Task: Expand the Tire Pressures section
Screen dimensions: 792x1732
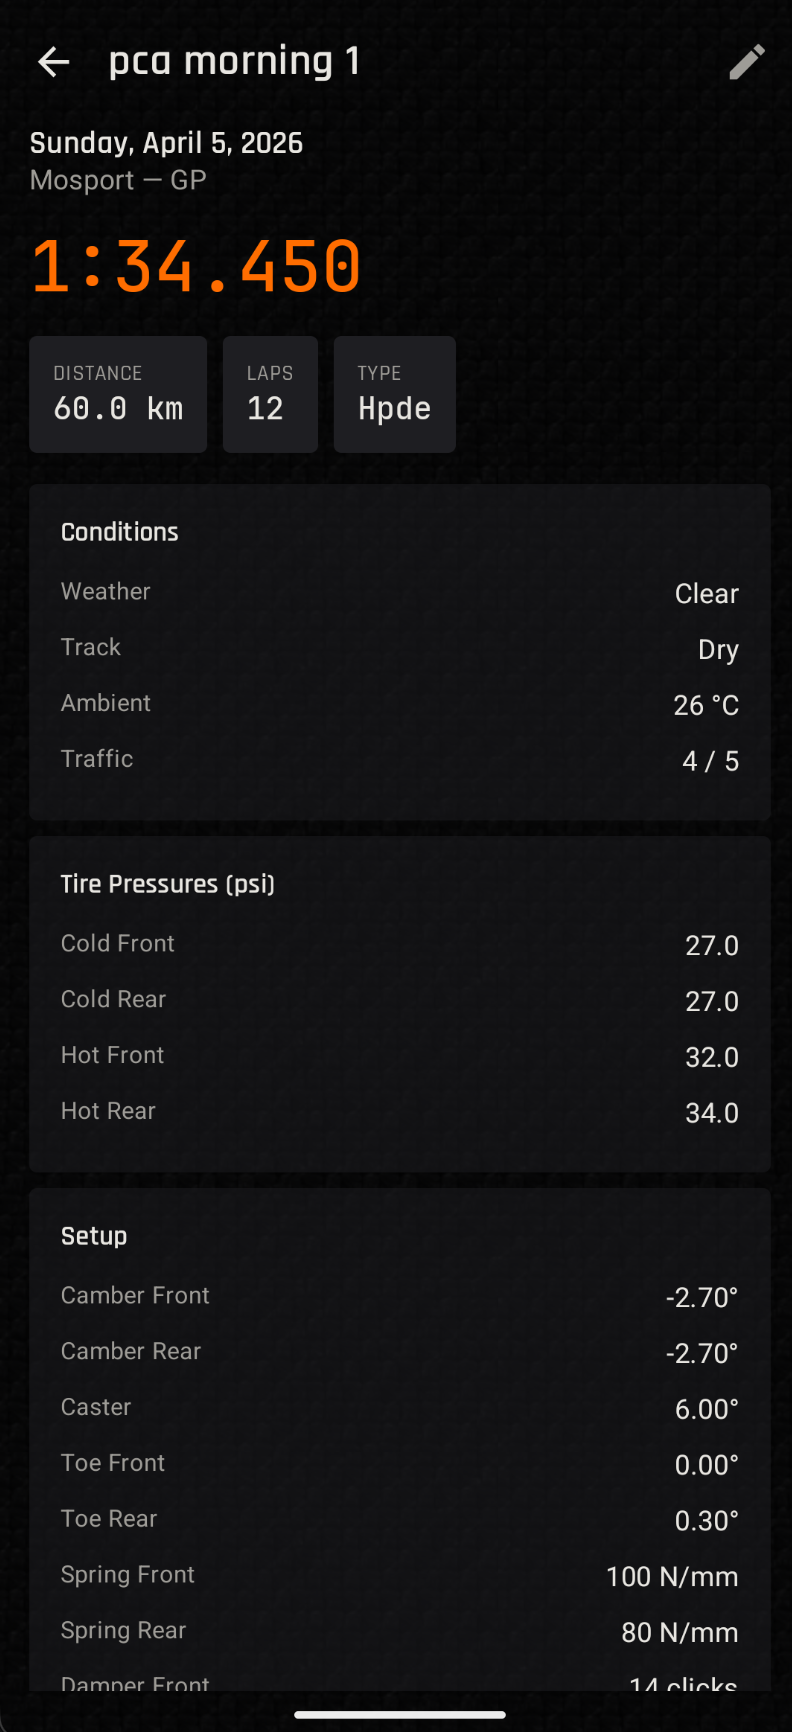Action: [167, 883]
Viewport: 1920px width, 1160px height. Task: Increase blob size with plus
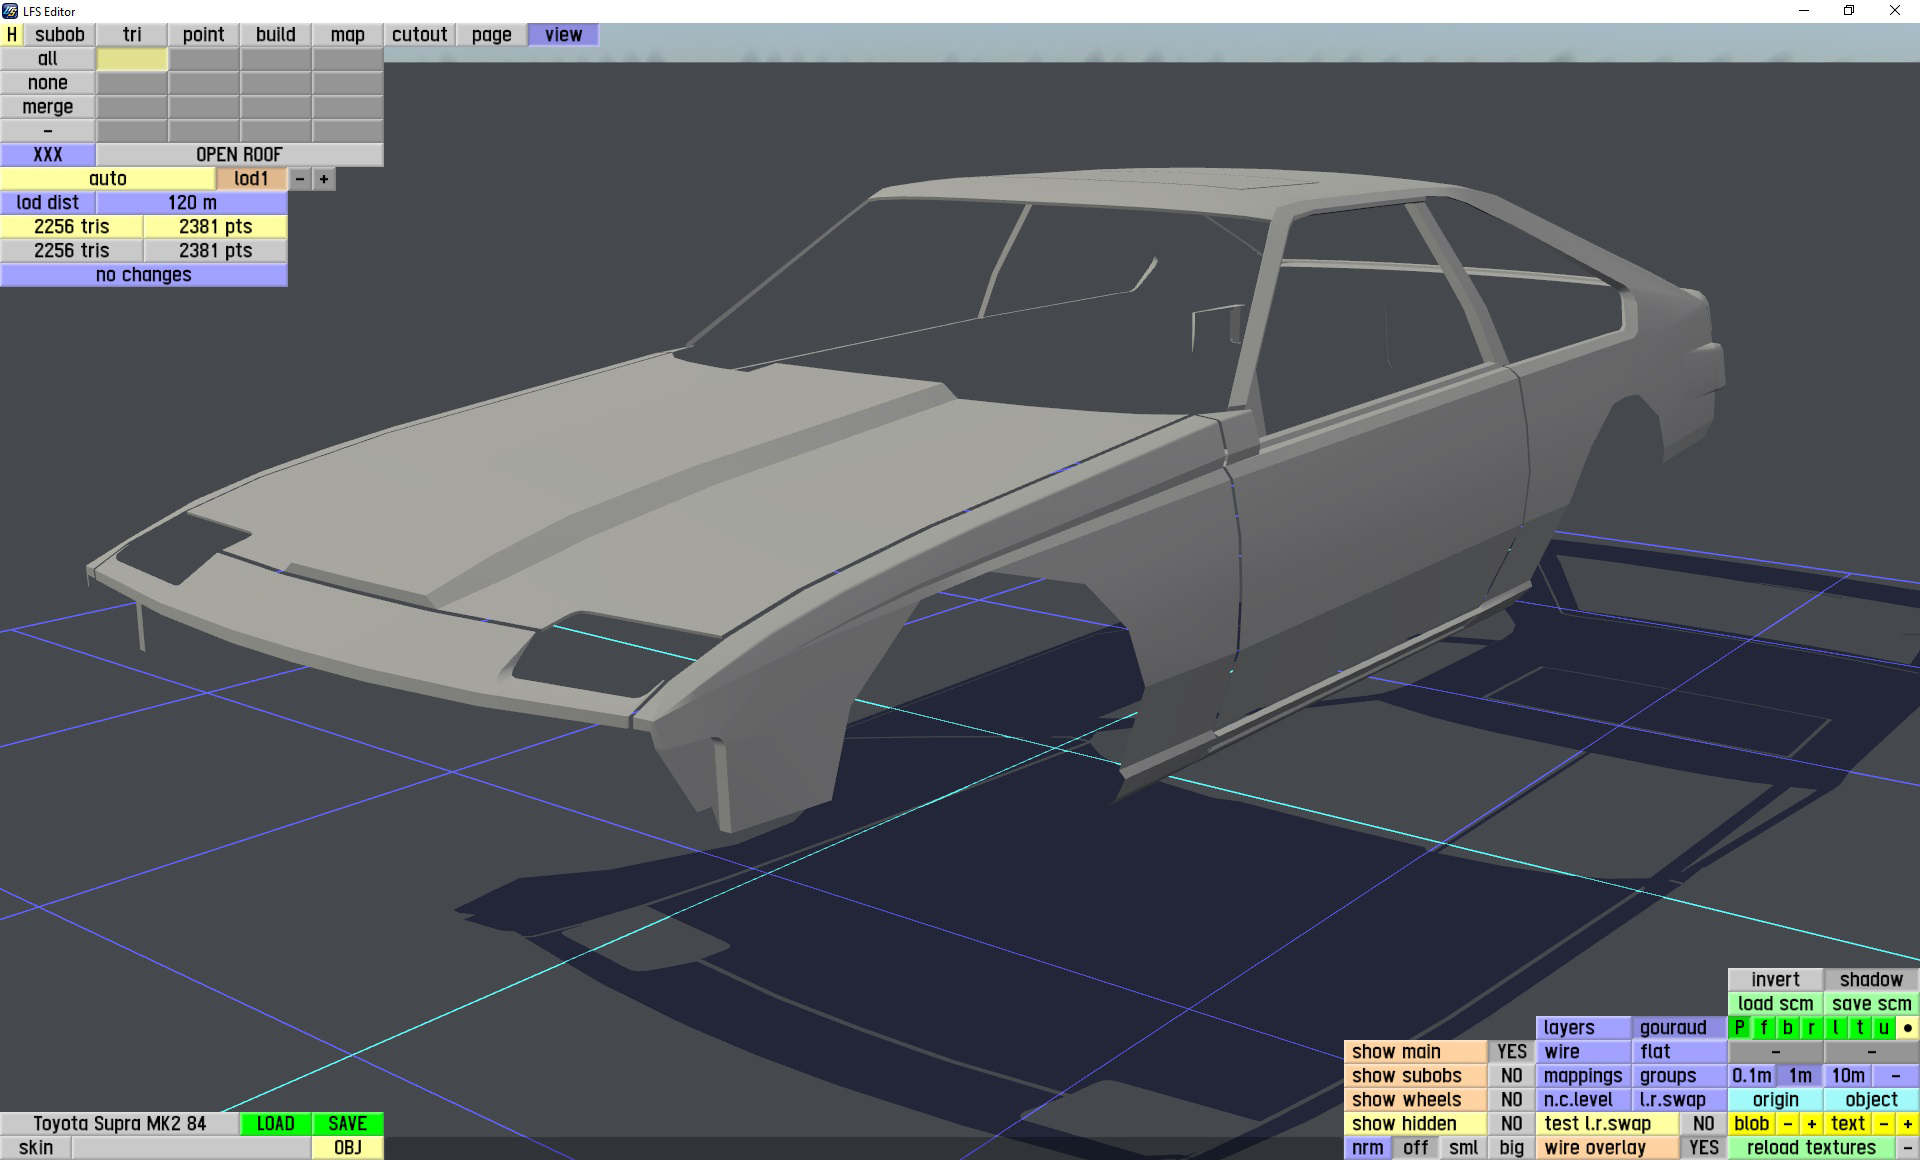click(x=1811, y=1124)
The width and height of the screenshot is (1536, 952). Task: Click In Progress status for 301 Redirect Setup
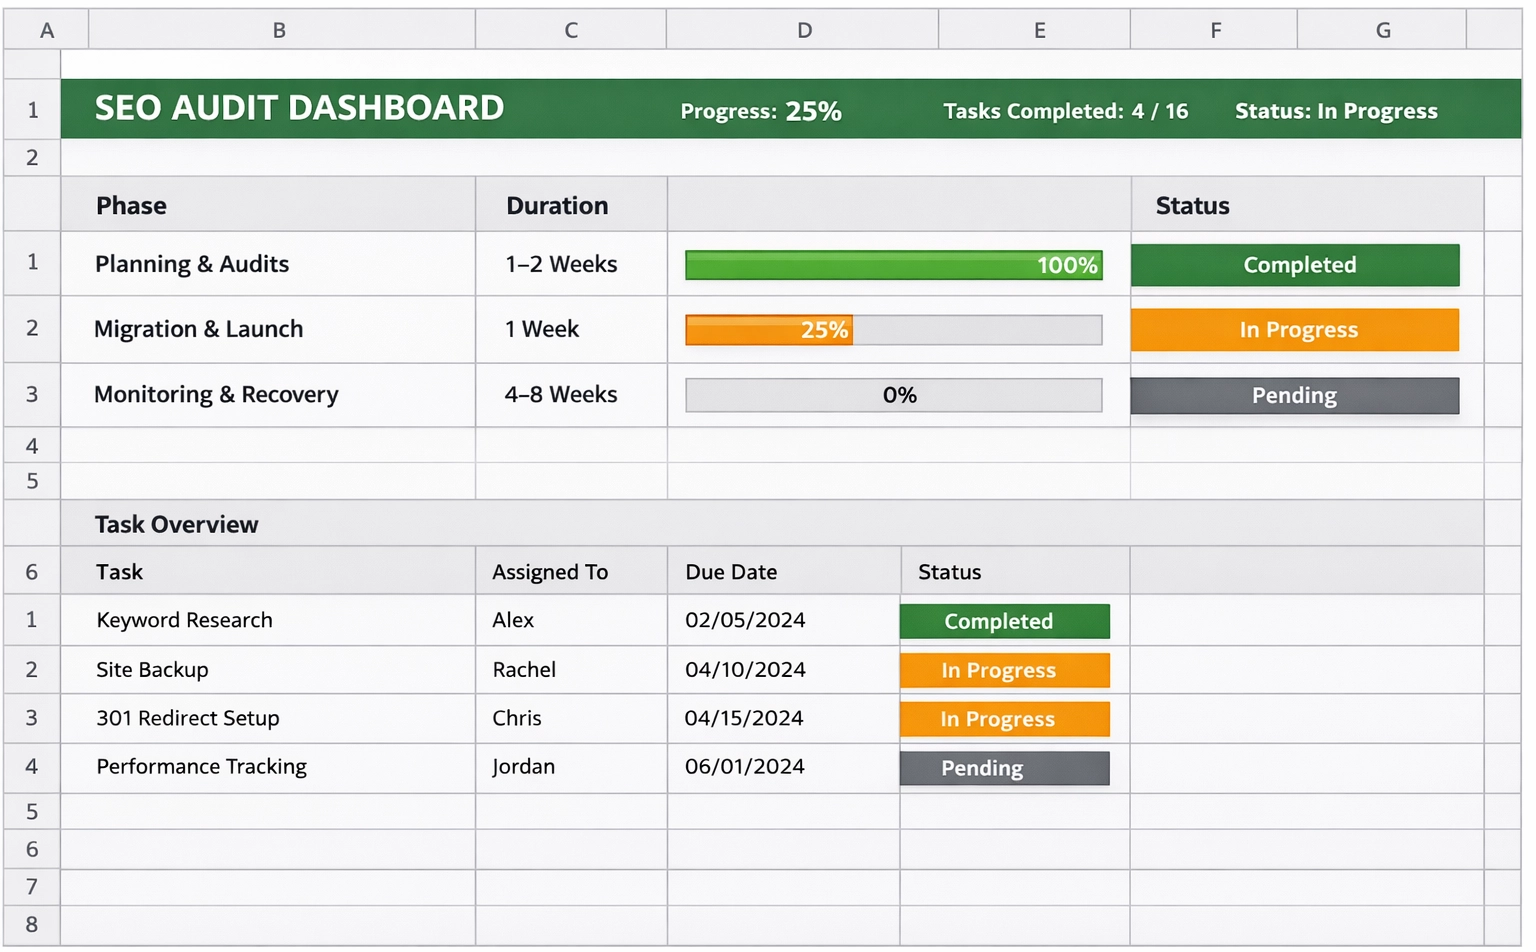point(1004,719)
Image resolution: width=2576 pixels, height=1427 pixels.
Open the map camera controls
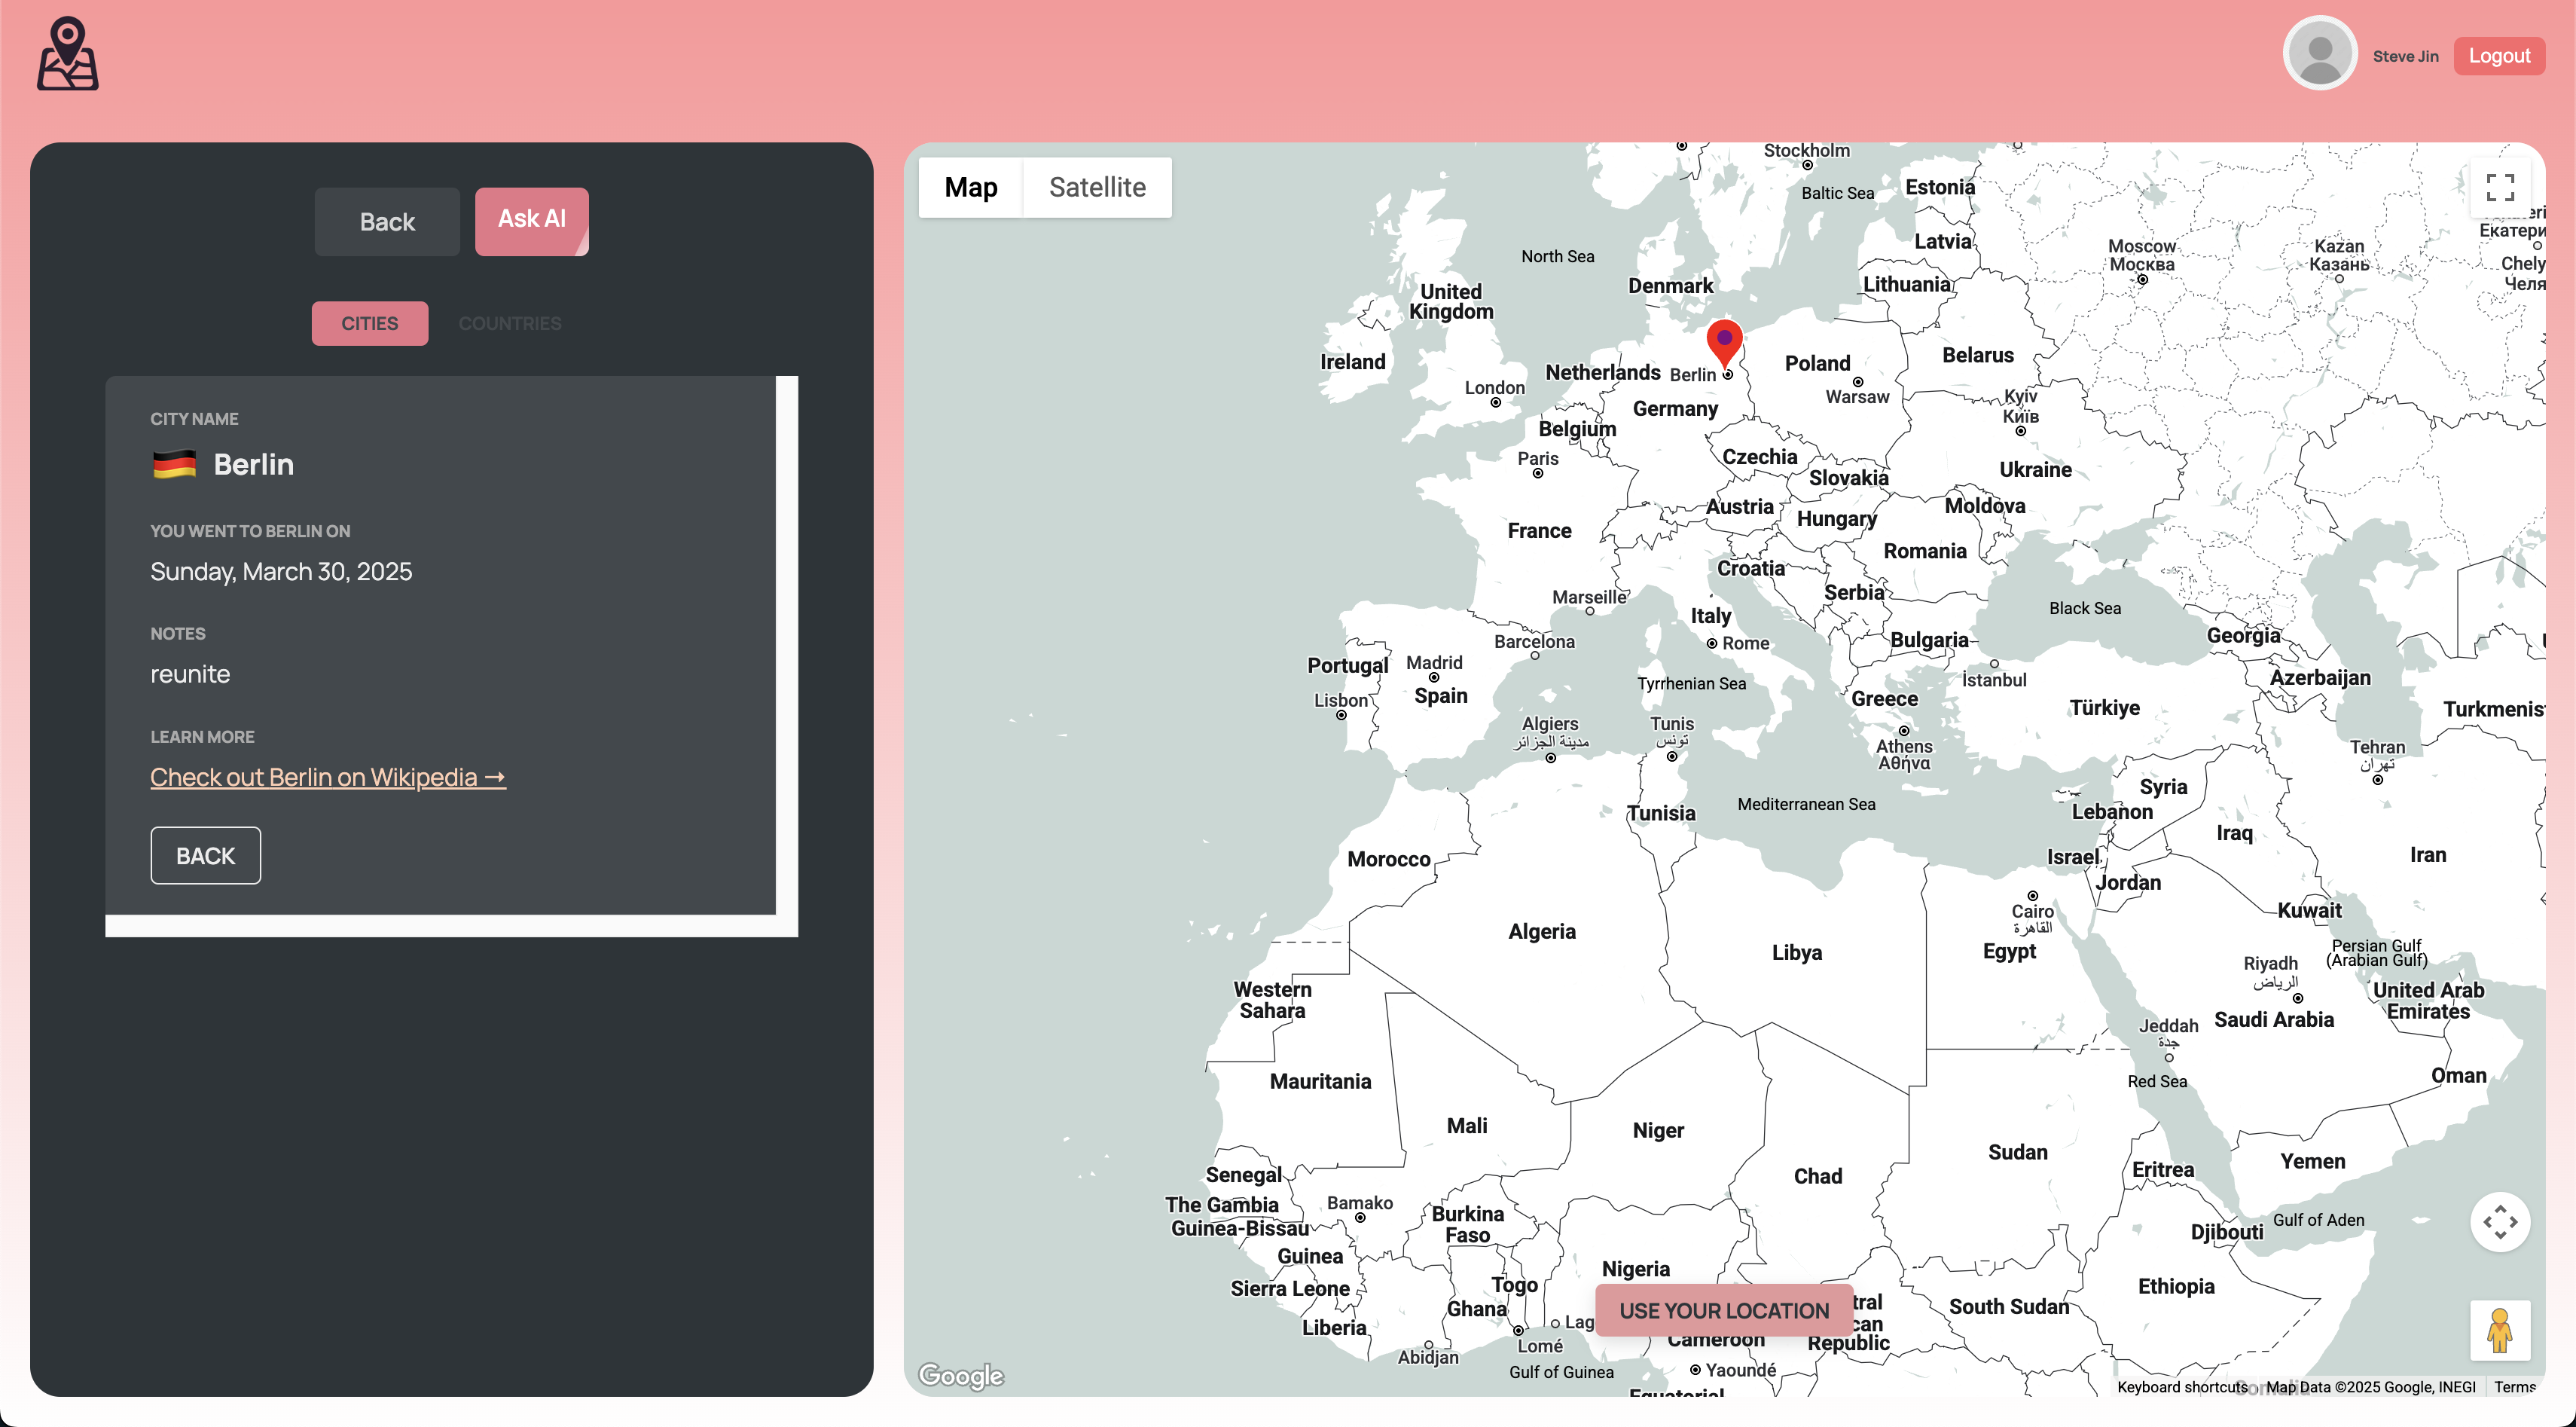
------------------------
INSTRUCTION: Copy word for word the rows from the line that contains "Image resolution: width=2576" through the end of the rows, including both ends. Leave out the pictures.

RIGHT ANSWER:
Image resolution: width=2576 pixels, height=1427 pixels.
Open the map camera controls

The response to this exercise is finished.